From left to right:  Jim Murphy, Montana DPHHS; Nancy Matheson, NCAT Consultant; Joyce Previte, Owner of Grandma Hoot Products; Jan Tusick, Grow Montana Steering Committee Member; Rep. Kathleen Williams, sponsor of HB 478.

Some of HB 478’s supporters (from left to right): Jim Murphy, Montana DPHHS; Nancy Matheson, NCAT Consultant; Joyce Previte, Owner of Grandma Hoot Products; Jan Tusick, Grow Montana Steering Committee Member; Rep. Kathleen Williams, sponsor of HB 478.

With one local producer calling it a gift from heaven, the bill to establish cottage food in Montana is finding plenty of support at the Capitol in Helena. House Bill 478 culminates two years of work by the Grow Montana Food Policy Coalition, which wants to expand economic opportunities for home-based food businesses and entrepreneurs.

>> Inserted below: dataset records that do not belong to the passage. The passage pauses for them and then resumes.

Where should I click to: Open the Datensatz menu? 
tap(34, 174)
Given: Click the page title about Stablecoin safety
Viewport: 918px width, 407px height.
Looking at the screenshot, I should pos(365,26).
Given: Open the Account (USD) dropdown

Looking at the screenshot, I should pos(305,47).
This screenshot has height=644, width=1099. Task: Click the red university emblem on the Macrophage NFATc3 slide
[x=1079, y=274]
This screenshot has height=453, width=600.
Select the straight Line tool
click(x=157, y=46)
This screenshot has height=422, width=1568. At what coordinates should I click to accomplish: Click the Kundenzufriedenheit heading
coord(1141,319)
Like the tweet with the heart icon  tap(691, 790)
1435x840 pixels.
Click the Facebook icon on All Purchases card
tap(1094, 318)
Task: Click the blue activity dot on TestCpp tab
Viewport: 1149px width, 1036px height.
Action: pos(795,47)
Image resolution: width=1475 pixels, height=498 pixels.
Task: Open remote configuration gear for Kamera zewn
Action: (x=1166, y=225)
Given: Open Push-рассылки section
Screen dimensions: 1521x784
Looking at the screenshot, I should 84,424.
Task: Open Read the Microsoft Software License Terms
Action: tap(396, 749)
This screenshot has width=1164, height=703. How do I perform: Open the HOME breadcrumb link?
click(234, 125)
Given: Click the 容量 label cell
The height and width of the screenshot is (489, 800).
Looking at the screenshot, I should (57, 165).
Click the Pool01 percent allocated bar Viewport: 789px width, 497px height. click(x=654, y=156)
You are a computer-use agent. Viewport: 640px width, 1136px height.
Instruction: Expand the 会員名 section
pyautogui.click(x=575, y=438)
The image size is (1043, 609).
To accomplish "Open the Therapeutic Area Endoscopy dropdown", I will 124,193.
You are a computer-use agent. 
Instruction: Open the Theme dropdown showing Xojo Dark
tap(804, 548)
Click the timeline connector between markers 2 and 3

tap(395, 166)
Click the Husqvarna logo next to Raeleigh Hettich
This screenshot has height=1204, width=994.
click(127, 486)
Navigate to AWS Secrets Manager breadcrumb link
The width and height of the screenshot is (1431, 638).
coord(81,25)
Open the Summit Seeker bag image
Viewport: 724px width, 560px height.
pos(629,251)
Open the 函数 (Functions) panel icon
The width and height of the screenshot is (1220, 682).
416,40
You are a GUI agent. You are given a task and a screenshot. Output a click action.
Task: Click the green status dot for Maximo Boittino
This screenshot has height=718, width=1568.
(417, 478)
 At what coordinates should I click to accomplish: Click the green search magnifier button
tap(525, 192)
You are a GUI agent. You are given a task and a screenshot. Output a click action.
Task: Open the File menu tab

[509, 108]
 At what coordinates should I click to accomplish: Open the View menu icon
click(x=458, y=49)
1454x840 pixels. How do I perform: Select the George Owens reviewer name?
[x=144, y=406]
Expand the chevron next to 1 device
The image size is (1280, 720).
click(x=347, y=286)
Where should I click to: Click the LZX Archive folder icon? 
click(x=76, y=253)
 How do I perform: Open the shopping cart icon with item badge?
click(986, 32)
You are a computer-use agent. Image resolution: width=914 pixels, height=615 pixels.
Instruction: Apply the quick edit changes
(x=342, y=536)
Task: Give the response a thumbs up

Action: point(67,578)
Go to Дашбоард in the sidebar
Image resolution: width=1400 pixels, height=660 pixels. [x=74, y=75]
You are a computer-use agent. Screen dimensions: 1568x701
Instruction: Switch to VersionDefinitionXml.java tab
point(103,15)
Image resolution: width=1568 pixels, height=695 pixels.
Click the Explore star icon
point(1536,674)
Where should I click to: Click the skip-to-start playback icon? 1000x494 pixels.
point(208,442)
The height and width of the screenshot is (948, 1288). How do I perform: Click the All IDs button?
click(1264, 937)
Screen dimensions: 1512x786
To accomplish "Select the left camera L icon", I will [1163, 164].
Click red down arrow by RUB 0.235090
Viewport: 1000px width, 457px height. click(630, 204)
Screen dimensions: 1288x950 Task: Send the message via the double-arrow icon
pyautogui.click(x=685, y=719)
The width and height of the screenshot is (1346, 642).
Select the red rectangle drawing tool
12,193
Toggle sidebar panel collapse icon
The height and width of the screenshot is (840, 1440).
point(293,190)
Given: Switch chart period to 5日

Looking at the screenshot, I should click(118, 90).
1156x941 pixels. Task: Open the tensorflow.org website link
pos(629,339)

At its hearing before the House Agriculture Committee, HB 478 found producers, public health officers, and state agencies testifying in favor of it, and the bill drew no opponents. The committee sent HB 478 to the full House of Representatives by a 21-1 vote. A vote by the Montana House is expected when the legislature reconvenes following its transmittal break.

The Grow Montana Food Policy Coalition, which is housed at and coordinated by NCAT, started examining the need for a cottage-food law during the 2013 legislative session and continued to work on the issue during the interim study mandated by House Bill 630. The result of the work is HB 478, which creates standards for cottage food and cleans up sections of current code that have led to confusion and uneven enforcement. The bill ensures safety with clear regulation, while also establishing the basis for cottage food in Montana.

The products considered cottage food under HB 478 are low-risk and non-potentially hazardous. They include such items as baked goods, jams and jellies, dried fruit and dry mixes, granolas, and the like. They require minimum regulation, which is accomplished by HB 478. The bill allows cottage-food products to be made in relatively small quantities in a home kitchen and sold directly by the producer to consumers in Montana.

“Cottage-food businesses are our grassroots food entrepreneurs,” Jan Tusick, a Grow Montana steering committee member, told the House Agriculture Committee. She also called HB 478 “a common-sense bill.”

Tusick’s comments get to the heart of HB 478, which will be an important tool for Montana’s food entrepreneurs. They will benefit by being able to test their business ideas prior to making large investments. Grow Montana believes the bill will spur growth in Montana’s increasingly important food manufacturing sector, which currently ranks third in manufacturing employment in Montana. Consumers also win by having increased access to a variety of locally produced foods.

HB 478 also addresses other areas of Montana’s retail food laws. It decreases the red tape for mobile and temporary food stands by creating standard regulations that won’t change from county to county. Additionally, food manufacturers will no longer need a temporary food permit to offer samples at markets and trade shows. The bill also establishes reciprocal agreements between health departments and tribal governments.